▶ REQUIRED ACTION A:
Decide whether each statement below agrees with the Boca Research history. For each, answer yes or no and quote the words of the text that decide it: (i) Boca Research acquired The Complete PC, Inc. in May 1993; (ii) Farris left the board of directors after resigning as chairman; (iii) the SoundExpression card used an audio chipset designed by Hayes Microcomputer Products.
▶ REQUIRED ACTION B:
Write a continuation of the Boca Research history, starting right after its final sentence.

--- EXTRACT Enclosed Below ---

Boca Research filed its initial public offering on the stock market in February 1992. Price per share rose from $8 to $14 between February 1993 to March 1993 following good sales in the quarter. In 1993, the company posted gross sales of $44.5 million. Despite healthy sales, reports of shrinking profit margins in the company in 1994—stemming from increased competition in the fax modem networking market where Boca had specialized in the preceding years—caused the stock to decline in June 1994. In an attempt to stem falling profits, Boca Research opened two more production lines in their Delray Beach plant and planned to hire between 50 and 60 workers in order to improve production efficiency. Employment at the company eventually peaked at 330 in 1996.

In May 1993, Boca Research acquired The Complete PC, Inc., a manufacturer of image scanners, fax and voice modems, and other peripherals for personal computers.

In September 1994, Farris stepped down as president and CEO, hiring Anthony Zalenski—then recently of Universal Data Systems, the modem manufacturing division of Motorola—to fill the role. In April 1995, Farris resigned as chairman of the company, citing a change in life plans. He was replaced with E. Roe Stamps IV, who had been a director in the company since 1992. Farris remained on the board of directors.

In June 1995, the company introduced SoundExpression, the company's first foray into sound cards. SoundExpression was a multifunction card: in addition to providing wavetable and FM synthesis audio for multimedia applications, the card also served as a networking modem, a fax modem, and a voicemail device. The SoundExpression made use of an audio chipset designed by Crystal Semiconductor.

Also in June 1995, Boca Research began talks with Hayes Microcomputer Products, a pioneering personal computer modem manufacturer, to acquire the latter for $75 million. Hayes had entered Chapter 11 bankruptcy that year; had the merger gone through, it would have created the third-largest manufacturer of modems, according to The New York Times. However, merger negotiations dissolved two months later, Boca blaming the collapse of the deal on Hayes talking with other potential merger candidates during their negotiations against Boca's wishes. Dennis Hayes, chairman of Hayes, accused Boca of strong-arming. Boca ended up acquiring Global Village Communication, a manufacture of networking products for Apple's Macintosh, in June 1998 for $10 million. They in turn sold the Global Village division to Zoom Telephonics in 2000.

--- End of Enclosed EXTRACT ---
--- DATA EXCERPTS Enclosed Below ---

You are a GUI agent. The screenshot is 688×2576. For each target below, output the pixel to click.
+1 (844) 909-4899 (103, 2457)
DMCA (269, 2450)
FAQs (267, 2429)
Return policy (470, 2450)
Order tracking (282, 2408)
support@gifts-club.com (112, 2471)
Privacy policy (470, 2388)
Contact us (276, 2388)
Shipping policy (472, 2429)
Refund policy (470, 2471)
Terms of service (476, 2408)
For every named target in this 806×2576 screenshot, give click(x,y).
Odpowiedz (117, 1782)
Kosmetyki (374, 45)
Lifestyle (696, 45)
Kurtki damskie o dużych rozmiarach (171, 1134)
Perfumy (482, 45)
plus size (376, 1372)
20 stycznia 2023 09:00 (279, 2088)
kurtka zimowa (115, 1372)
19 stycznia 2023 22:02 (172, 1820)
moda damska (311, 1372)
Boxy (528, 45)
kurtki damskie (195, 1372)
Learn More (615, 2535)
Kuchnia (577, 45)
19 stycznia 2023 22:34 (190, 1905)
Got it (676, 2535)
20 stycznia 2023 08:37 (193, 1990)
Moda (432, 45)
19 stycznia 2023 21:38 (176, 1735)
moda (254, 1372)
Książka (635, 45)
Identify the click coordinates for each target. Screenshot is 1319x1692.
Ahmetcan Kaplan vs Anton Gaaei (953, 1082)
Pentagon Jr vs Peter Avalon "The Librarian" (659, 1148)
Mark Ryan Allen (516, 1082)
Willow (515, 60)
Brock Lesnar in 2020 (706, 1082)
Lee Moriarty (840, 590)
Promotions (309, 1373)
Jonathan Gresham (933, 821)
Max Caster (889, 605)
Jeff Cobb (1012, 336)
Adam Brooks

--- End of Enclosed DATA EXCERPTS ---

▶ WRITTEN ANSWER A:
(i) Yes: "In May 1993, Boca Research acquired The Complete PC, Inc."
(ii) No: "Farris remained on the board of directors."
(iii) No: "The SoundExpression made use of an audio chipset designed by Crystal Semiconductor."

▶ WRITTEN ANSWER B:
===Decline, name change, and acquisition (1996–2002)===
Boca Research ranked the fourth largest manufacturer of modems in mid-1996. Despite this, Boca's bottom line suffered throughout the year as faster, 56 kbit/s modems had proliferated too quick for Boca to compete with. The company delivered their first 56 kbit/s modem in March 1997, but by then it was too late. With computer system manufacturers simultaneously deciding to include internal modem cards from Boca's competitors, its annual profits dropped sharply—falling from $153 million in fiscal year 1996 to $70 million in fiscal years 1997 and 1998. Under Zalenski, Boca attempt a turnaround by pivoting to software development, and, later, the manufacture of Web access set-top boxes for television sets. Zalenski resigned as CEO from the company in January 2000, being replaced by Robert W. Ferguson.

In October 2000, Boca Research's name was changed to Inprimis, Inc., adopting the name of Boca's set-top box manufacturing division for the entire company. Inprimis was acquired by Ener1 in January 2002.